Your assignment: Find every line below with the word "screenshot". Then give only how many there are.

********

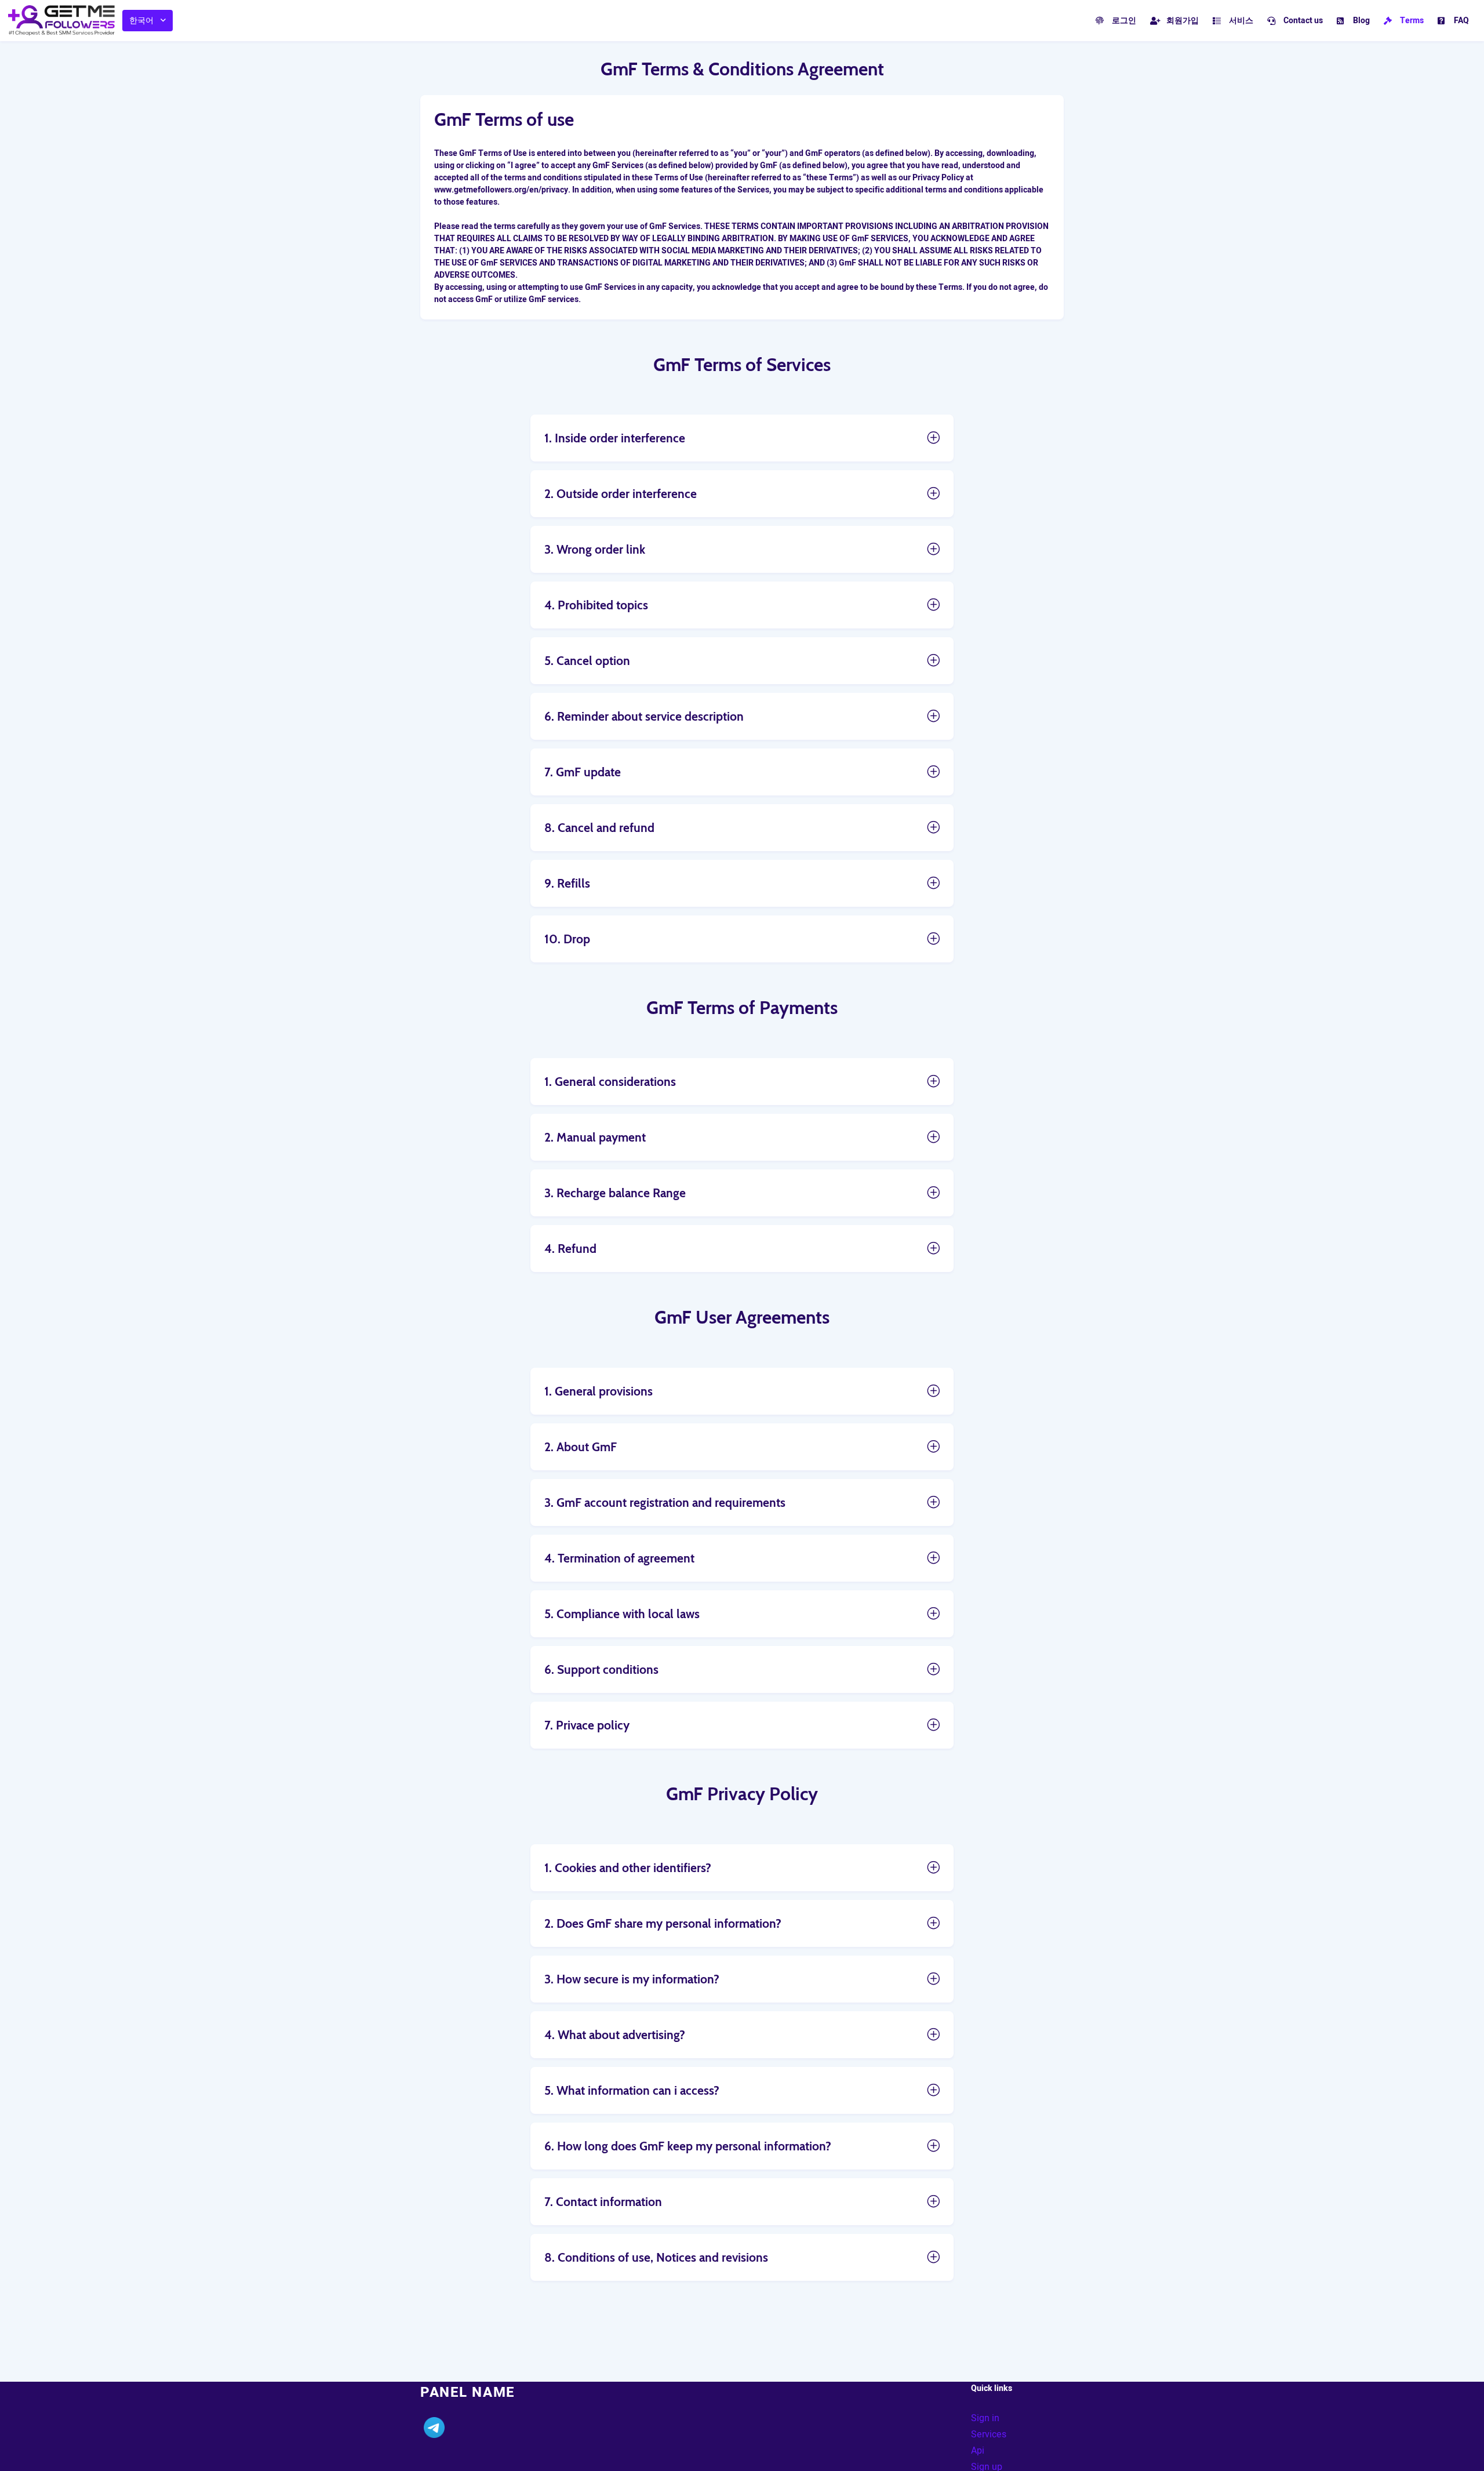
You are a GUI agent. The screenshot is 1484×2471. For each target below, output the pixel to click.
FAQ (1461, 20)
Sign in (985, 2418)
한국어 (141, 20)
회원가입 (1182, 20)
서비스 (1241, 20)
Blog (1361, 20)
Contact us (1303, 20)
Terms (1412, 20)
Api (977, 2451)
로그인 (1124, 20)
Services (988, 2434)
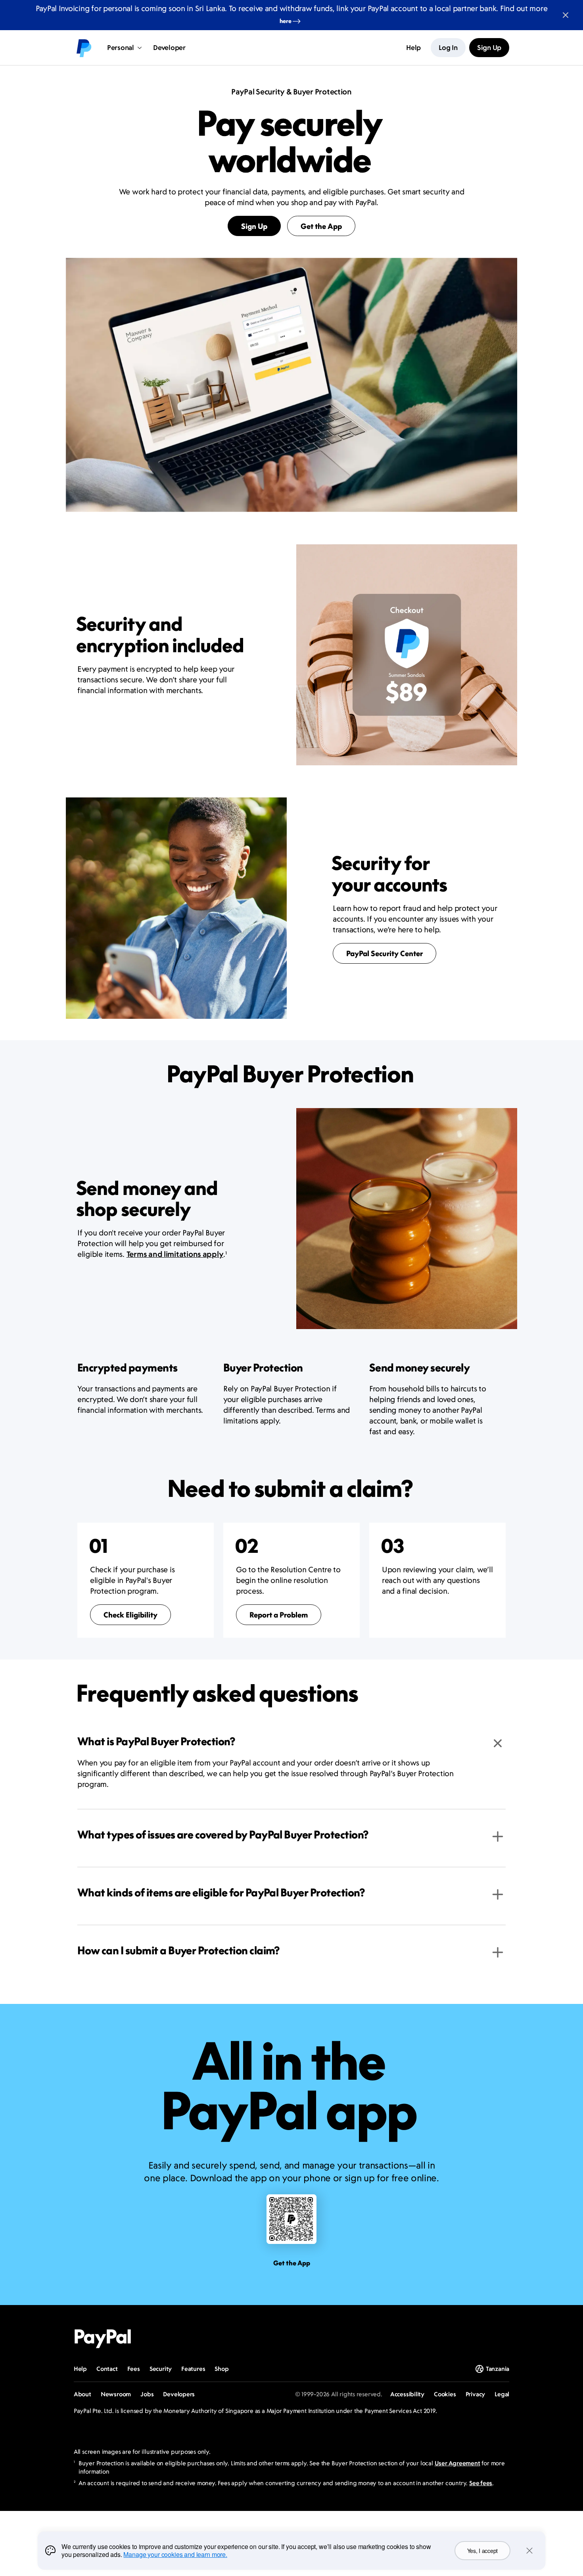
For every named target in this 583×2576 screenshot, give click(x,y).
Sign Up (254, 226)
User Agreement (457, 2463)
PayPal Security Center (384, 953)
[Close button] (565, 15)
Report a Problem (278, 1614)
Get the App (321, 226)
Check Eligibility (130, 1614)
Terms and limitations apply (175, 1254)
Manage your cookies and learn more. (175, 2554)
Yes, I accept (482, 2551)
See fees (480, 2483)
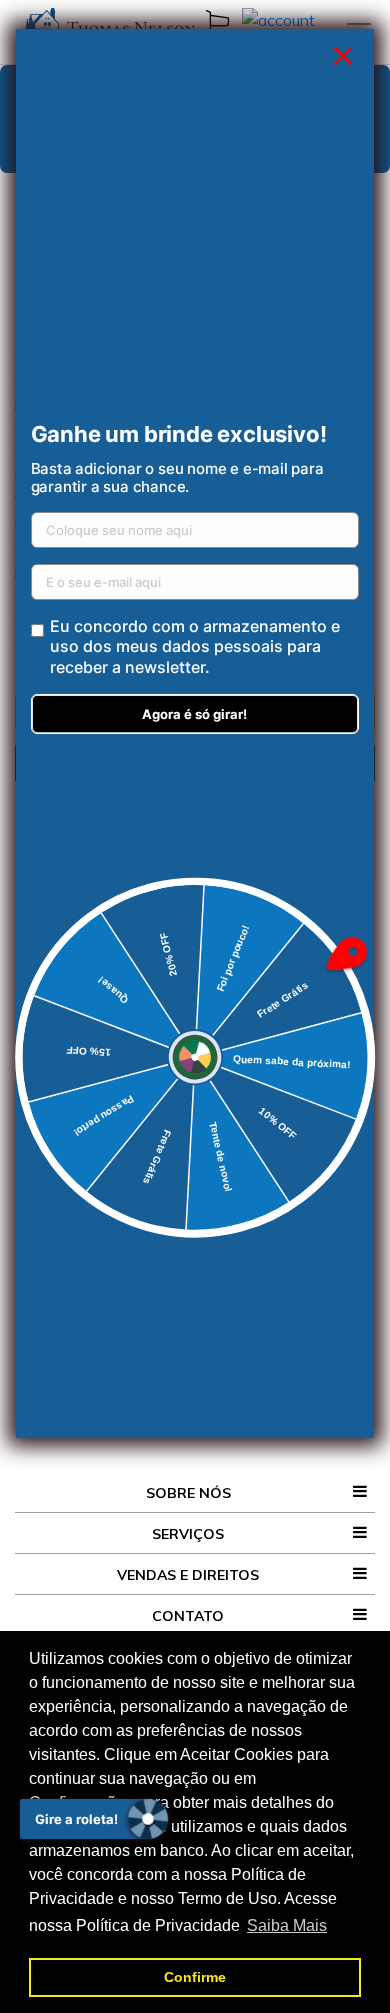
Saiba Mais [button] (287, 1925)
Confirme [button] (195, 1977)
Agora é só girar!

********

Written response: 2